Elsa stared at the pale parts of her fingernails. In the corner of her eye, she saw Anna scrawling something in a pocket sized notebook.

When Gerda returned, she set down a plate of bacon and eggs and toast in front of her. Their father apparently only drank coffee for breakfast, looking dark and black as tar, which quickly vanished behind the tabloid. Anna had chocolate weetabix.

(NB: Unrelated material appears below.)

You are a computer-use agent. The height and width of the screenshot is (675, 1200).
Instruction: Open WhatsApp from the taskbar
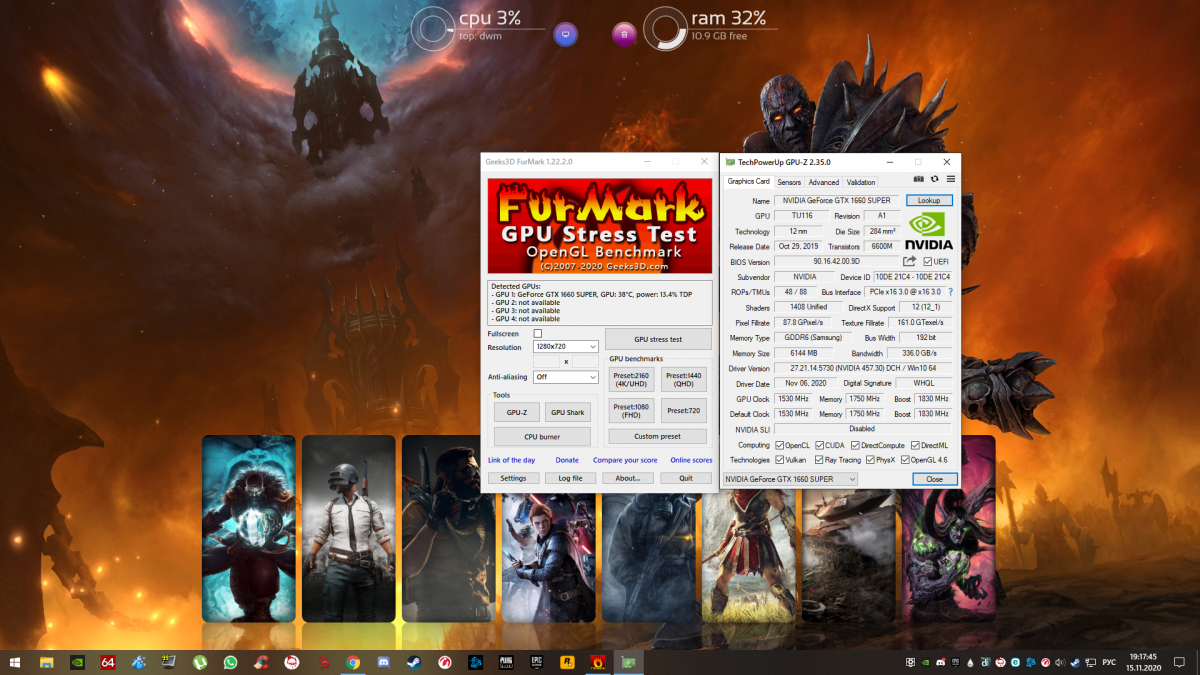click(231, 662)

"I wish I could tempt you with something more healthy, Anna dear," Gerda sighed, as she thumped down her chocolate milkshake.

"Don't care," said Anna, mouth stuffed with weetabix. Gerda shook her head.

Picking up her knife and fork, Elsa stared at the food for a long moment.

"What's wrong honey? Do you not like fried food?" Gerda asked. "That's why I offered you a choice, you know."

Elsa shook her head quickly. "Oh, no, no! It... it looks delicious. Thank you."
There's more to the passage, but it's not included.